その一方で、留意すべき制限もある。コンソールの互換性は、このソフトのお気に入りの遊び場ではない。主にコンソールを使うユーザーにとっては、他のもっと「公式」な代替ソフトの方が間違いなく使いやすいだろう。このソフトウェアは、全体的にわかりやすいが、特に高度な設定を触るのが好きでない人にとっては、ゲームによって本当に完璧な設定を見つけるのに少し時間がかかるかもしれない。最後に、プロトタイプやGTを非常に大きな力でドライブするような極端なユーザーにとっては、トルクリザーブは、よりマッシブなベースと比べると少し低く感じるかもしれない。
R9 V2は、市場のトップエンドに飛び込むことなく、シムレーシングを本格的にステップアップさせたいと考える人にとっては、妥当な投資といえる。ベルトドライブステアリングホイールより少し高いが、運転の仕方を明らかに変えるフォースフィードバックが得られる。本格的なセットアップには、その場所と価格を正当化する中心的な要素だ。
評:MOZA R9 V2をシム・レーシングのセットアップに使用。
MOZA R9 V2は、セットアップの質的飛躍をもたらした。ミッドレンジのステアリングホイールを装備したコックピットを、優れたクランクセットと剛性の高いシャシーを見せることができる、すでに非常に信頼性の高いプラットフォームに変身させる。情報がより明確に届くので、もっと走りたくなり、軌道を洗練させ、ラップタイムに磨きをかけたくなる。

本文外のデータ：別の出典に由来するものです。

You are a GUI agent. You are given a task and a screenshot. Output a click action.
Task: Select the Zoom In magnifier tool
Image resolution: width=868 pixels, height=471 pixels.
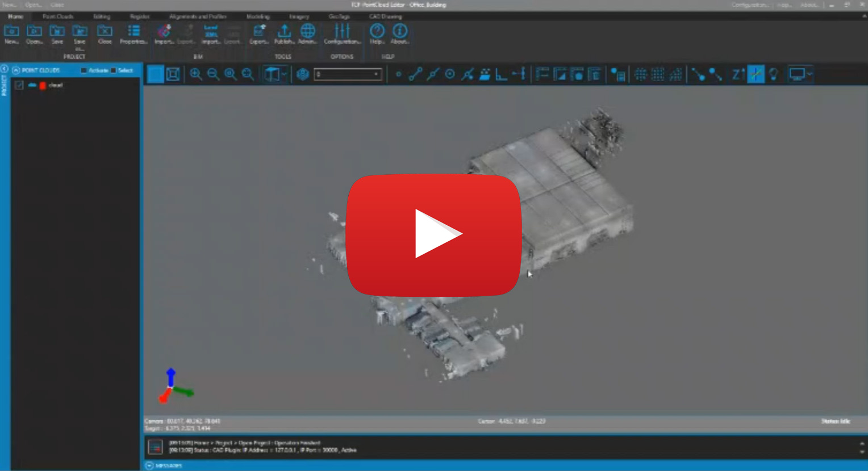click(196, 74)
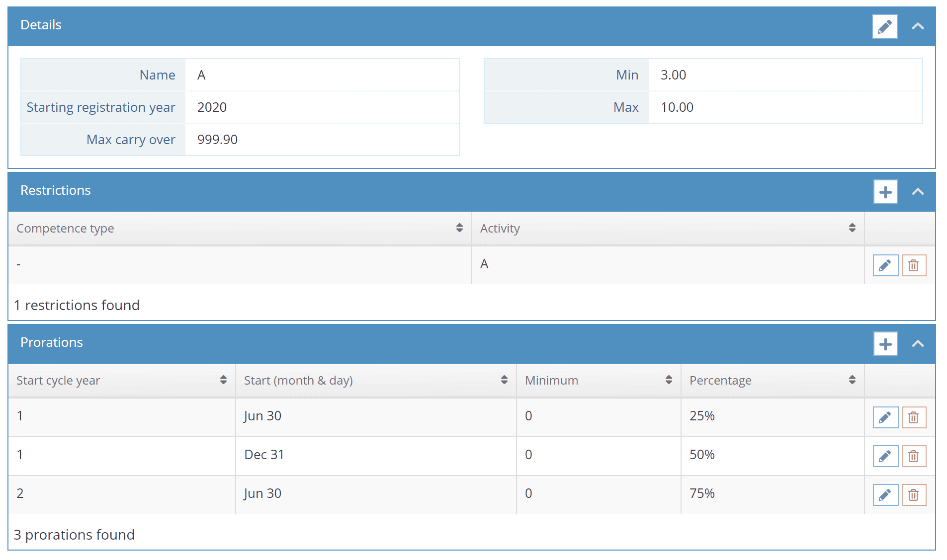The image size is (947, 560).
Task: Add a new proration with plus icon
Action: (885, 344)
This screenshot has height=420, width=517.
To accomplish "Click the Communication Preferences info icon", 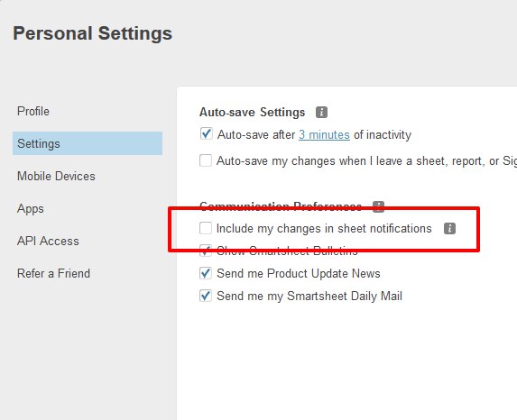I will coord(378,206).
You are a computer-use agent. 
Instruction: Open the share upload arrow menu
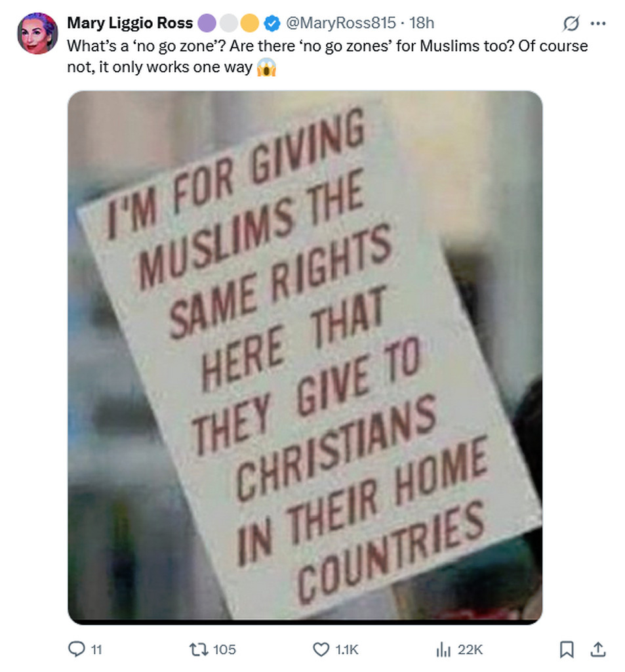(598, 649)
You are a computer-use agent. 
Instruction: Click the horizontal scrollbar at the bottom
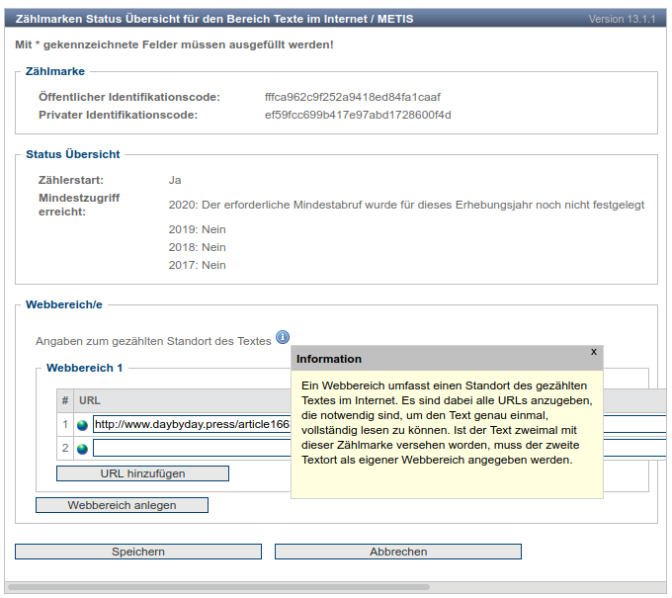[x=219, y=587]
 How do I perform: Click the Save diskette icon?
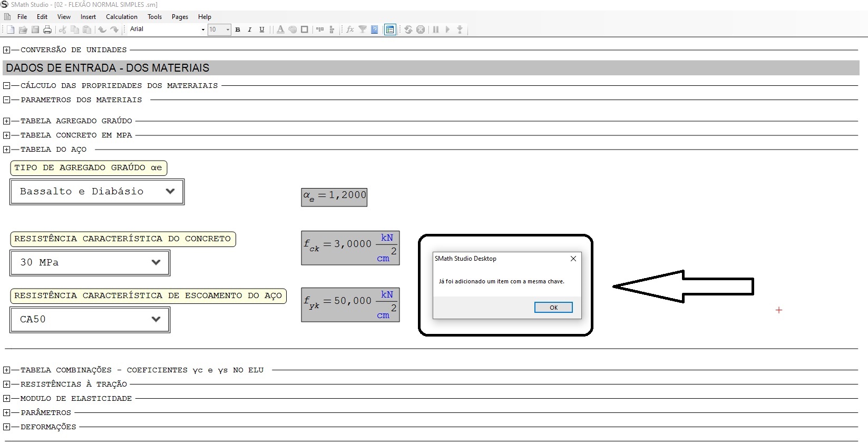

市場において、R9 V2はダイレクトドライブ・ミッドレンジの極めて重要な位置を占めています。ベルトドライブソリューションよりも本格的で、スリムで没入感があり、大型で非常にパワフルなブロックよりもコンパクトで親しみやすい。高性能で耐久性のあるツールを求めるシムレーサーにとって、過剰になりすぎることなく、必要な条件をすべて満たしています。
安定したコックピットへの最低限の投資と、セッティングに時間を割けるPCユーザーにお勧めしたい。たまにコンソールを使うゲーマーや、何も触らずにプラグアンドプレイを楽しみたい人にとっては、最もシンプルで最適な選択ではないだろう。
コンパクトなダイレクトドライブ・ベースで、適度なパワー、リアルなドライブフィール、そしてしっかりとしたエコシステムをお探しなら、この製品はあなたのセットアップを大きく変えるだろう。